Pipeline Integration and Orchestration

Once extracted and validated, records require deterministic routing to downstream aggregation layers. Real-Time Metric Streaming Setup ensures sub-second latency for chargeback dashboards, while Batch Processing for Historical Metrics handles end-of-day reconciliation windows. Python Orchestration Patterns coordinate these parallel streams, ensuring idempotent writes, deduplication by pid and query_start, and schema validation compliance before records enter the billing ledger.

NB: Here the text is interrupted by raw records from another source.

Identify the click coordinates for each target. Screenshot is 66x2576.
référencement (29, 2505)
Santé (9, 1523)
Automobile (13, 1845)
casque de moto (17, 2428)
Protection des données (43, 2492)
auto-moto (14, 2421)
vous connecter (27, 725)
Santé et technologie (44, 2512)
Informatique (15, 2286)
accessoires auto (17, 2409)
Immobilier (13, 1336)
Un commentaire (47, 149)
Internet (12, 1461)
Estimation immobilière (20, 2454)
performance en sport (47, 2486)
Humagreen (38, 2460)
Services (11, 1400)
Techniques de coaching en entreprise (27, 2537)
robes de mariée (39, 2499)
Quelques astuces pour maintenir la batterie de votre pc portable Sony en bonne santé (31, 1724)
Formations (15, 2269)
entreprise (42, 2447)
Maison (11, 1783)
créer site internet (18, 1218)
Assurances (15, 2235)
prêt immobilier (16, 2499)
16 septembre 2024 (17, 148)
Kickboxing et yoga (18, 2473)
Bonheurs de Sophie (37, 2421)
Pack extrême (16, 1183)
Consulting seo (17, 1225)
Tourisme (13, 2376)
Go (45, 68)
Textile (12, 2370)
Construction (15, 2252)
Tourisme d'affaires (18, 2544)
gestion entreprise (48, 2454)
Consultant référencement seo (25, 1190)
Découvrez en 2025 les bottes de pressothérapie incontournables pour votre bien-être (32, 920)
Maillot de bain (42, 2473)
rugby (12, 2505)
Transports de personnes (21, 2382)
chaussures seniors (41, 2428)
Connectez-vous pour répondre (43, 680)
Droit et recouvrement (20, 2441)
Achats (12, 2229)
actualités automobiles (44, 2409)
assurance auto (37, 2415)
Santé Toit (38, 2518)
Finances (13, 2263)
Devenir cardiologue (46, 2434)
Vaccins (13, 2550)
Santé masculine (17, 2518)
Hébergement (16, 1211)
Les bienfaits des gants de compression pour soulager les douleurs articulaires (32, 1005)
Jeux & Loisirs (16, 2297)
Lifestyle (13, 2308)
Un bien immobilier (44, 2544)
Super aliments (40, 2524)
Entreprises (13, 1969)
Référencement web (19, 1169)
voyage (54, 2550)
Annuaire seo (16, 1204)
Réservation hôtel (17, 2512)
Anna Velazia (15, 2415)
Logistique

For teams scaling this extraction across hundreds of clusters, connection pooling and query throttling must align with PostgreSQL’s internal statistics collector behavior. The official PostgreSQL Monitoring Statistics documentation details how pg_stat_activity updates are flushed and why aggressive polling intervals below 500ms can yield diminishing returns. Similarly, leveraging asyncpg’s native prepared statement caching reduces CPU overhead during repeated execution cycles, as documented in the asyncpg official API reference.

By treating pg_stat_activity extraction as a first-class FinOps data source, platform teams can transition from reactive cost reporting to proactive quota enforcement. Automated tagging, wait-event correlation, and active-second normalization provide the telemetry foundation required for showback, chargeback, and resource right-sizing at enterprise scale.